The Hidden Hazards of Coal Development in Alaska: Public Health and Coal Combustion Waste

August 11, 2010 @ 10:00am (AKDT)


Coal combustion waste, or coal ash, is the material that remains after coal is burned. Coal ash may contain heavy metals, radioactive elements, polycyclic aromatic hydrocarbons (PAHs) and particulate matter, all of which contribute to public health and environmental problems. Alaska currently has six coal-fired power plants, all located between Healy and Fairbanks in Alaska’s Interior. Coal ash from these facilities is used as fill in local areas, including public spaces, university grounds and residential neighborhoods, which may pose a health hazard to nearby communities. Improper disposal of this waste in holding ponds or landfill sites may also result in hazardous exposures.
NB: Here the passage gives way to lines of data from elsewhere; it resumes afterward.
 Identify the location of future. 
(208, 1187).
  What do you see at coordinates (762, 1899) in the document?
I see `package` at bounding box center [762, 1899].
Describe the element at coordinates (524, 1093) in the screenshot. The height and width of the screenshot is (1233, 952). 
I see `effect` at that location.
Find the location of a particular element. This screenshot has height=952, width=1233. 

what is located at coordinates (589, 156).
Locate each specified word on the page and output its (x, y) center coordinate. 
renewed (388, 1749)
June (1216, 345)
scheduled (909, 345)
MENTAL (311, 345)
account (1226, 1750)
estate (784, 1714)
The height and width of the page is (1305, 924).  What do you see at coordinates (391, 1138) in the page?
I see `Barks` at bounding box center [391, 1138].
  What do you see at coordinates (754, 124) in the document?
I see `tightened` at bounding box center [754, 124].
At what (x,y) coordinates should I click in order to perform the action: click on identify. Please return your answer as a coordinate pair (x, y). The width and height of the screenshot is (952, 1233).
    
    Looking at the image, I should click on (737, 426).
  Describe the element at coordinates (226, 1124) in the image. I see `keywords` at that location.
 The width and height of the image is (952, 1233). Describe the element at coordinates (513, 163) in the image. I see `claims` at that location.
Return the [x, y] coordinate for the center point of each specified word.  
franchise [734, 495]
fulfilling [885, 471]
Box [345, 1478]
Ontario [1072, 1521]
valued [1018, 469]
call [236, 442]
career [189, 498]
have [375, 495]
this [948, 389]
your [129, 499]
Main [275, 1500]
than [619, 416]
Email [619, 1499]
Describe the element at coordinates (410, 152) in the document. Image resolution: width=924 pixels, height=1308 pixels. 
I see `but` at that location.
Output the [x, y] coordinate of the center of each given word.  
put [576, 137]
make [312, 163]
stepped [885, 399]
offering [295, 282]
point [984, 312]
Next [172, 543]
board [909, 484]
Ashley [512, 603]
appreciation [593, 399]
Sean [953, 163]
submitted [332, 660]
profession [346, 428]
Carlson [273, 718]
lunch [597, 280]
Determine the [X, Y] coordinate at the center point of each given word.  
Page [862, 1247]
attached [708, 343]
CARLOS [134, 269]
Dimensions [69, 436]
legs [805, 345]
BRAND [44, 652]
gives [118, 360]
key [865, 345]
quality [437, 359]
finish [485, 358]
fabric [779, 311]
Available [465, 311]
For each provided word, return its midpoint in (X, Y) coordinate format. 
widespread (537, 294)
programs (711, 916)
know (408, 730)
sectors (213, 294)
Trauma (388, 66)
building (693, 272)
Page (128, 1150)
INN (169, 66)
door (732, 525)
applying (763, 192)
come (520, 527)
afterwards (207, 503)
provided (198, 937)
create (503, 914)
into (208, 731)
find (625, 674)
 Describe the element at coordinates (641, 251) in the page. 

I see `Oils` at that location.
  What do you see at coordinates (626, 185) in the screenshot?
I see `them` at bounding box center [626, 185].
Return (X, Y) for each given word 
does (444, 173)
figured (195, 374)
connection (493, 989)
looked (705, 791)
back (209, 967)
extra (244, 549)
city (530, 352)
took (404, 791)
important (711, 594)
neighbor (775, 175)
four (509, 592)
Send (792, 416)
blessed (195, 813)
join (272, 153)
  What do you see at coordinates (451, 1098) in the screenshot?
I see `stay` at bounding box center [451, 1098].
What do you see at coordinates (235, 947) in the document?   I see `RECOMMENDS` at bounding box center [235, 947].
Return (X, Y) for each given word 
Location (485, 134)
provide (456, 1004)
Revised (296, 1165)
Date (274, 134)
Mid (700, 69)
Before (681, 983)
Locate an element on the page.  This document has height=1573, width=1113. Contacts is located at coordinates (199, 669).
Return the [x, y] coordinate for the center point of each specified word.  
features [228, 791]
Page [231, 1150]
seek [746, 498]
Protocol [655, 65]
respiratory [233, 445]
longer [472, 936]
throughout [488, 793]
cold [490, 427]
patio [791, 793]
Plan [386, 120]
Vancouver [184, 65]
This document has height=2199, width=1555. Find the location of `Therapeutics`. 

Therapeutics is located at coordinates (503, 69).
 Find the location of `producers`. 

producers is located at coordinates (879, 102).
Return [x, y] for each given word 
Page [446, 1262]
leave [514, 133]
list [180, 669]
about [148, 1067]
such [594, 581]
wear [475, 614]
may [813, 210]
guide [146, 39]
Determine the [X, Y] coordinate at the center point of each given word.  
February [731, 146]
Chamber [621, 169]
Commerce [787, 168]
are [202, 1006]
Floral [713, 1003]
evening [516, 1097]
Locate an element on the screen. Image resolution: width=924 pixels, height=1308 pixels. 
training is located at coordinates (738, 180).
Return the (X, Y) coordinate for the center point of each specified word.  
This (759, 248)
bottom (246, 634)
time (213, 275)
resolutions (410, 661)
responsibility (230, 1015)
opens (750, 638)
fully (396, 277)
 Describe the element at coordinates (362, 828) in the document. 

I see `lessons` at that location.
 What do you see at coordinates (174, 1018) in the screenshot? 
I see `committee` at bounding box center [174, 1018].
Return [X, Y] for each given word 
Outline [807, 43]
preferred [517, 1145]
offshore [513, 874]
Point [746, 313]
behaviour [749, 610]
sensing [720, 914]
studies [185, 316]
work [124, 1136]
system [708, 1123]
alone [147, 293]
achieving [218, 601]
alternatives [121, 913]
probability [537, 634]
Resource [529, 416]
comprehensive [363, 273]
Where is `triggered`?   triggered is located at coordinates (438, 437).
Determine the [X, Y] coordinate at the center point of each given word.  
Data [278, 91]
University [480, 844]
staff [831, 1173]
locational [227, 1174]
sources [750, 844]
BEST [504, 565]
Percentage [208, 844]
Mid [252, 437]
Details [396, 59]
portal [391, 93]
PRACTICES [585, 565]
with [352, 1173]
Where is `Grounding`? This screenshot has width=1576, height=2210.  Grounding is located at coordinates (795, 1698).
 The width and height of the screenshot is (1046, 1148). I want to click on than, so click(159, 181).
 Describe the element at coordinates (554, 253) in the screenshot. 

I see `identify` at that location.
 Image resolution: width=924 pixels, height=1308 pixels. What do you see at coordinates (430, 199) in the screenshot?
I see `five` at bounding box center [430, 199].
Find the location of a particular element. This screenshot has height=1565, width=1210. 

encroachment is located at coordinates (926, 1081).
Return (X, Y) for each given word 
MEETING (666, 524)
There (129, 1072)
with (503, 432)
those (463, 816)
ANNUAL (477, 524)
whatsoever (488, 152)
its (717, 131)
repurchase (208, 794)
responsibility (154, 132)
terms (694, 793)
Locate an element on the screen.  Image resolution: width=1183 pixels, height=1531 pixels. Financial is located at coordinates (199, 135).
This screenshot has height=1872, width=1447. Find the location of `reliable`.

CHE-Alaska hosted a discussion of the dangerous chemicals in coal ash, how these chemicals may affect our health, air, water and food, and how you can help to protect Alaskans from the health hazards of coal ash.

Featured speakers

Barb Gottlieb, Deputy Director, Environment & Health, Physicians for Social Responsibility

Lisa N. Widawsky, Attorney, Environmental Integrity Project

Russ Maddox, Board member of Resurrection Bay Conservation Alliance and Executive Committee member of the Alaska Chapter of the Sierra Club.